Dans quel morne silence s'acheva cette heure dont le début nous avait trouvés si confiants, je le laisse à supposer. Je crois que, sans la petite fille, je me serais assis sur la roche, et aurais attendu. Seule, Galé était heureuse.

—Il ne faut pas trop la laisser manger,—dit Tanit-Zerga.—Elle ne pourrait pas nous suivre. Puis, demain, il faudra qu'elle travaille. Si elle prend un autre ourane, ce sera pour nous.

Tu as marché dans le désert. Tu sais que les premières heures de la nuit sont terribles. Quand la lune paraît, énorme et jaune, il semble qu'une âcre poussière s'élève et monte en buées suffocantes. On a un mouvement de mâchoire machinal et continu, comme pour broyer cette poussière qui pénètre dans la gorge en feu. Puis, est-ce l'habitude, une sorte de repos, de somnolence survient. On chemine sans penser. On oublie qu'on marche. Il faut qu'on butte pour s'en souvenir. Il est vrai qu'on butte souvent. Mais enfin, c'est supportable. «La nuit va finir, se dit-on, et avec elle, l'étape. Somme toute, je suis moins fatigué maintenant qu'au départ.» La nuit se termine, et c'est pourtant alors l'heure la plus atroce. On meurt de soif et on tremble de froid. Toute la fatigue revient en masse. L'horrible petit vent précurseur de l'aube, ne vous est d'aucun soulagement, au contraire. A chaque faux pas, on se répète: le prochain sera le dernier.

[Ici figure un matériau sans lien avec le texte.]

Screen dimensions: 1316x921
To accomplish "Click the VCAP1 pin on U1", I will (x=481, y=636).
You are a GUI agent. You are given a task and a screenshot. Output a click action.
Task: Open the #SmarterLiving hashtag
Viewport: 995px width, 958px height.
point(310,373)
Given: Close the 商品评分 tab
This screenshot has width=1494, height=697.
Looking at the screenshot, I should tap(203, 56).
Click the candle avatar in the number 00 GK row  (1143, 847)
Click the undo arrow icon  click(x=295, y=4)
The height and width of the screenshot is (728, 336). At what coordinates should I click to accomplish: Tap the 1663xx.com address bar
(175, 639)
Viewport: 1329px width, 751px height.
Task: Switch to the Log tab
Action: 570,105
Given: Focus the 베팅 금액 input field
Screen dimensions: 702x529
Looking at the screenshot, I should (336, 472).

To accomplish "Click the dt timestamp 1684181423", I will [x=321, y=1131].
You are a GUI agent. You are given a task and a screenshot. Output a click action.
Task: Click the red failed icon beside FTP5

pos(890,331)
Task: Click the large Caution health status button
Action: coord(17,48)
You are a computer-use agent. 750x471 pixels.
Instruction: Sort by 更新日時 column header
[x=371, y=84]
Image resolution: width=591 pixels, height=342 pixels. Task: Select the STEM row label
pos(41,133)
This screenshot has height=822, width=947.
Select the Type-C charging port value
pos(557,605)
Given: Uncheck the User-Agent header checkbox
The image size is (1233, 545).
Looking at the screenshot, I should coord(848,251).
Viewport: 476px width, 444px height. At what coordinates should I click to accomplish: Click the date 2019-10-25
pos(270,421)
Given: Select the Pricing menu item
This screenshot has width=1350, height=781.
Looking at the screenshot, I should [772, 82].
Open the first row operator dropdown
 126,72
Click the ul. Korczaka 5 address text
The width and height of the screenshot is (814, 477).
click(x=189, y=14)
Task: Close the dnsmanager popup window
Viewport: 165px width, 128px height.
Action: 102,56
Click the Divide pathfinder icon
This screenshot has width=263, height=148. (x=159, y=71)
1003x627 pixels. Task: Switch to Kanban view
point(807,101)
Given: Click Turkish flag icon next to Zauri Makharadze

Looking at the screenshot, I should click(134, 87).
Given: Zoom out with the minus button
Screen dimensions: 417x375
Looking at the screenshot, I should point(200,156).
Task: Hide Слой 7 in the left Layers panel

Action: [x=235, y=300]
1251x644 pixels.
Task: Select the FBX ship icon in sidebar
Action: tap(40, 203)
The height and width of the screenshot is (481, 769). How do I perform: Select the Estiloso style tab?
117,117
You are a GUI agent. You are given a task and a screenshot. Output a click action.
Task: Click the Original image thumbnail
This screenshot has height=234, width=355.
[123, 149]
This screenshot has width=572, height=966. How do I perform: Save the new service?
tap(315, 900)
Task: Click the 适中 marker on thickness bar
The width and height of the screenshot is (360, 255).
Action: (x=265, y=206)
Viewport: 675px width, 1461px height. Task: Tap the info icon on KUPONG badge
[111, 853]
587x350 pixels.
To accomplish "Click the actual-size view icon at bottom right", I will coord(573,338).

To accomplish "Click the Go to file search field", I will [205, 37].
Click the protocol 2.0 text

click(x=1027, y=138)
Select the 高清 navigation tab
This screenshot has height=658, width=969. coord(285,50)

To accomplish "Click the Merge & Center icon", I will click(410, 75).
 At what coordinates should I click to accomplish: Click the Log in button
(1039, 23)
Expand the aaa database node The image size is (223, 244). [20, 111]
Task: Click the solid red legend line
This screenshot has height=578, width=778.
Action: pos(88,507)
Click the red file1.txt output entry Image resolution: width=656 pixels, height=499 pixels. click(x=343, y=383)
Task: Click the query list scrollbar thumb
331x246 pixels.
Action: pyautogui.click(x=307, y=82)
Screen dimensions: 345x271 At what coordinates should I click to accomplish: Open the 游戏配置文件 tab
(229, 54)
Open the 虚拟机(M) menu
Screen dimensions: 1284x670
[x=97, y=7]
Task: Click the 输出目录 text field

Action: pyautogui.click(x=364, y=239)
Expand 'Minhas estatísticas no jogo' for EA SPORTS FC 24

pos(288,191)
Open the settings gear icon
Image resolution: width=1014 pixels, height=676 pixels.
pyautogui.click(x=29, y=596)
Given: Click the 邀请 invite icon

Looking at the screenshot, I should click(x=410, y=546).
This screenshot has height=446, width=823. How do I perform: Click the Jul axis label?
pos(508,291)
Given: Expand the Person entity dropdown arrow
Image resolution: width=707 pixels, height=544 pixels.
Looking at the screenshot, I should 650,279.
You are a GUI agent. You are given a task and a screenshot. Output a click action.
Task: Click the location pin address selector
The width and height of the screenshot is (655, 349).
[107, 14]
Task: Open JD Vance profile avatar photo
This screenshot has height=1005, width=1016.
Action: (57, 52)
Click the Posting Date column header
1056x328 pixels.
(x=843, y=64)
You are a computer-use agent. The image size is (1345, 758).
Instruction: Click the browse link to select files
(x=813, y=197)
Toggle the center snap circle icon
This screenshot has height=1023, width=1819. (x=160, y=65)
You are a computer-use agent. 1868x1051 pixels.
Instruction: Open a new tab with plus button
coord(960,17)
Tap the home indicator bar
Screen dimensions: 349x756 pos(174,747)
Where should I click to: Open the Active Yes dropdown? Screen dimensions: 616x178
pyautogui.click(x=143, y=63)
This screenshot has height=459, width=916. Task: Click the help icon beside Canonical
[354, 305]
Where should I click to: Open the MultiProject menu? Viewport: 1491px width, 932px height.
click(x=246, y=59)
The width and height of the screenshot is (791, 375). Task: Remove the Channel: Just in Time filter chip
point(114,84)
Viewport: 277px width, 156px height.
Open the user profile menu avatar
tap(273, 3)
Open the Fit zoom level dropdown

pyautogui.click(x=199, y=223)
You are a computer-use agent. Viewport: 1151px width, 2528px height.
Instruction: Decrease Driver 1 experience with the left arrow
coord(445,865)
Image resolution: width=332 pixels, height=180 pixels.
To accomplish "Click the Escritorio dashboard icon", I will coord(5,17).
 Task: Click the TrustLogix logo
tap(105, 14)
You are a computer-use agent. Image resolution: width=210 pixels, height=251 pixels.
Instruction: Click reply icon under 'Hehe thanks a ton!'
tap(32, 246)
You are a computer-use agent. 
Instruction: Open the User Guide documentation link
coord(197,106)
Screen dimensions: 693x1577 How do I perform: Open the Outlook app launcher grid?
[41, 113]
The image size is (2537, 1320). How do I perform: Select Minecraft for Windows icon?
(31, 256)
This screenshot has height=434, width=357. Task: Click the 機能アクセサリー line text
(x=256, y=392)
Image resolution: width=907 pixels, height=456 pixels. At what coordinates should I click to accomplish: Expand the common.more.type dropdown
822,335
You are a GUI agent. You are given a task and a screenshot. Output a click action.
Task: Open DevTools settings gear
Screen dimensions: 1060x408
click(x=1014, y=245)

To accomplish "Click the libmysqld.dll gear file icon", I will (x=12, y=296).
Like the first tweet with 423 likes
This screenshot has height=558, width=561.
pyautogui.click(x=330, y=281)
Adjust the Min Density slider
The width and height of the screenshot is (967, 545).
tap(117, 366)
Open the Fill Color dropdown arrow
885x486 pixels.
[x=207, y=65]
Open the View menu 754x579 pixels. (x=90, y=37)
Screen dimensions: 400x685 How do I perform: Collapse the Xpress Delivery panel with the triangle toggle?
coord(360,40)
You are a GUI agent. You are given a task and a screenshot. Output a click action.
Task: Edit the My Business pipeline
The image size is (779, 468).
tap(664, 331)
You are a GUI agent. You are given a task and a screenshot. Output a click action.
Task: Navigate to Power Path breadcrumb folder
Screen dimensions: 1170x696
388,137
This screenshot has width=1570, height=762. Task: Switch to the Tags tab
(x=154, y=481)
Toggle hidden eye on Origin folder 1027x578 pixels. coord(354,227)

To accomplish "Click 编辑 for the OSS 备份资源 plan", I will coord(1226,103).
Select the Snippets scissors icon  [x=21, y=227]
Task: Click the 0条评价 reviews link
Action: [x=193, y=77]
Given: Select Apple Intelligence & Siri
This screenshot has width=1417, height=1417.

Voilà ce que ressentent, ce que disent les gens qui savent pourtant que dans quelques heures les attend une bonne halte, avec à boire, à manger...

Je souffrais abominablement. Tous les heurts se répercutaient dans ma pauvre épaule. A un moment, j'eus envie de m'arrêter, de m'asseoir. J'aperçus alors Tanit-Zerga. Les yeux presque clos, elle avançait. Il y avait sur son visage un indicible mélange de souffrance et de volonté. Je fermai moi-même les yeux, et continuai.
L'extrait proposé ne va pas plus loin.